F-Family history is pretty obvious.
G-Groups of anomalies (3 or more)
E-Extreme presentation (eg: early onset or abnormally severe)
N-Neurologic abnormalities (includes delays or degeneration)
E-Exceptional pathology (rare findings)
S-Surprising lab values (hypocalcemia, severe anemia, abnormal chromosomes etc.)
Assignment Questions:
1. The mother of a child who was just diagnosed with type 1 diabetes turns to the child’s father and says “This is all your fault. Your father has type 2 diabetes”.
Is she correct in her assumption that the child inherited diabetes from his father’s family? Explain your response.
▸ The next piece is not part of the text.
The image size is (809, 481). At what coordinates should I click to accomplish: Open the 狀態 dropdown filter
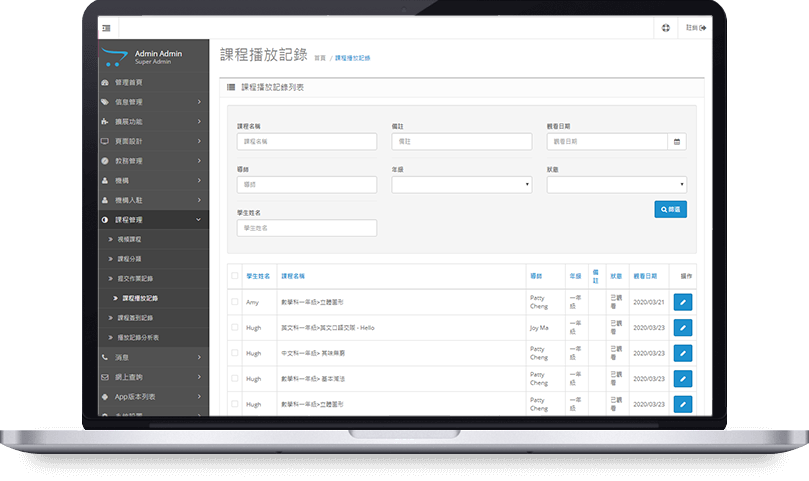[x=616, y=185]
2. John is a 16-year-old who loves to play soccer. His 18-year-old brother, Andre, passed out while playing basketball and has now been diagnosed with long QT syndrome (LQT1).
The cardiologist involved suggests that all Andre’s siblings should have a cardiac examination, including an electrocardiogram (ECG), before they play sports. John’s ECG shows a borderline QT prolongation during activity, so the cardiologist recommends genetic testing.
John tests positive for the same mutation in the gene KCNQ1 (LQT1) that Andre has, and he is told that he must stop playing soccer. He is counseled to take up a less intense sport, like golf.
John is clearly upset and wants to know why this is happening to him. He feels just fine and does not understand why he cannot play his favorite sport
a. What is the connection between sports restrictions and long QT syndrome?
b. How can understanding genetics help to predict who might be affected by long QT syndrome if someone in the family is already affected?
c. How and with what terms will you explain to John why these modifications in exercise are necessary?